> [How to complete this task]:
The entries below contain a line with "Arti Kata Kucing (121, 1033)" and a line with "Установка холодильного оборудования". Retype exactly everything from the first down to the second, both included, and nothing else.

> [Data listing]:
━━━━━━━━━━━━━━━━
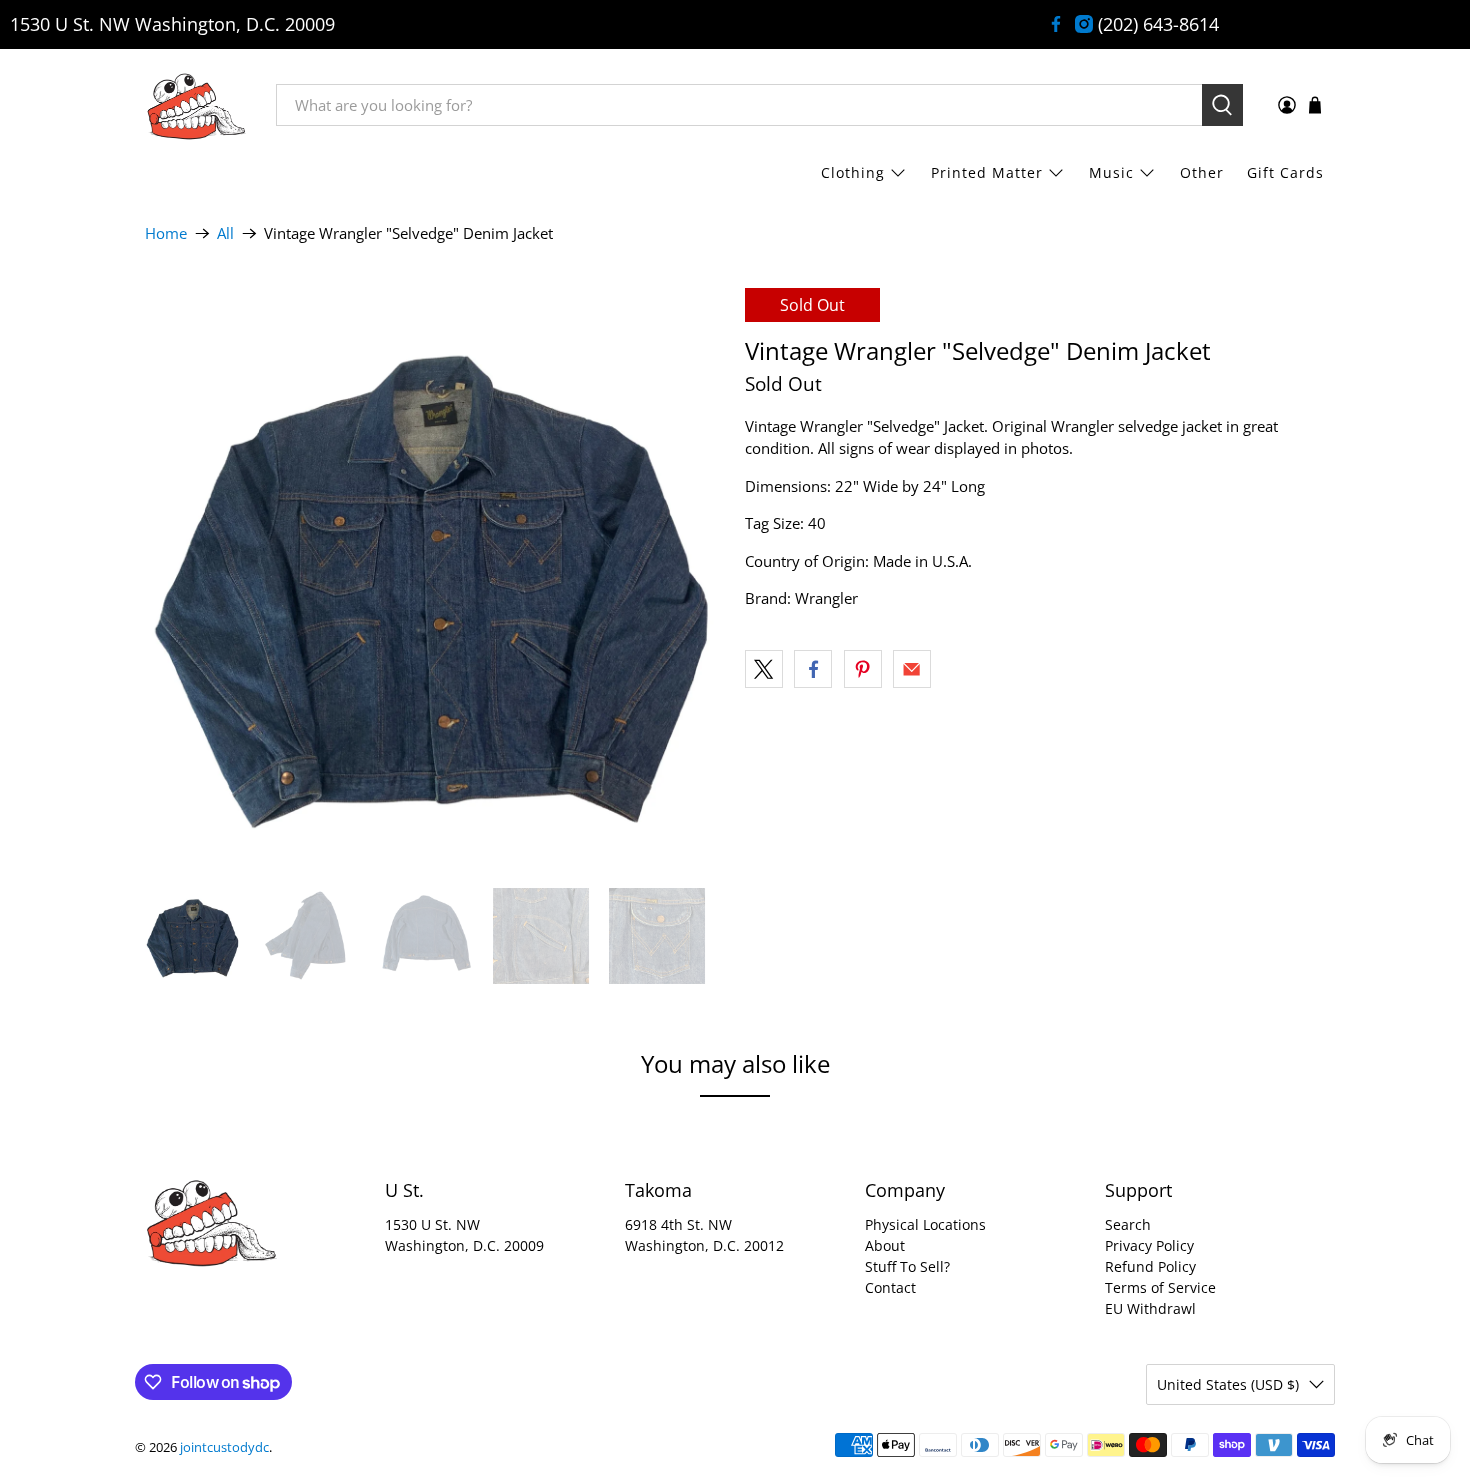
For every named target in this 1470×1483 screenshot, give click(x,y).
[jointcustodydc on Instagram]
━━━━━━━━━━━━━━━━
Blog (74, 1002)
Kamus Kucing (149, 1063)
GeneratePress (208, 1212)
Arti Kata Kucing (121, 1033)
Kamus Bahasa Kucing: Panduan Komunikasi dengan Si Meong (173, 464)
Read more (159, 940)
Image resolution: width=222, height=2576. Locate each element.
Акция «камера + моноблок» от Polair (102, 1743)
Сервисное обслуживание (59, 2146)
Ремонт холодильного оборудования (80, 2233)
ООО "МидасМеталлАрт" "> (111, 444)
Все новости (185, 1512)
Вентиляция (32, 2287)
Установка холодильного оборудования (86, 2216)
━━━━━━━━━━━━━━━━
> [Output]:
Arti Kata Kucing (121, 1033)
Kamus Bahasa Kucing: Panduan Komunikasi dengan Si Meong (173, 464)
Read more (159, 940)
Image resolution: width=222, height=2576. Locate each element.
Акция «камера + моноблок» от Polair (102, 1743)
Сервисное обслуживание (59, 2146)
Ремонт холодильного оборудования (80, 2233)
ООО "МидасМеталлАрт" "> (111, 444)
Все новости (185, 1512)
Вентиляция (32, 2287)
Установка холодильного оборудования (86, 2216)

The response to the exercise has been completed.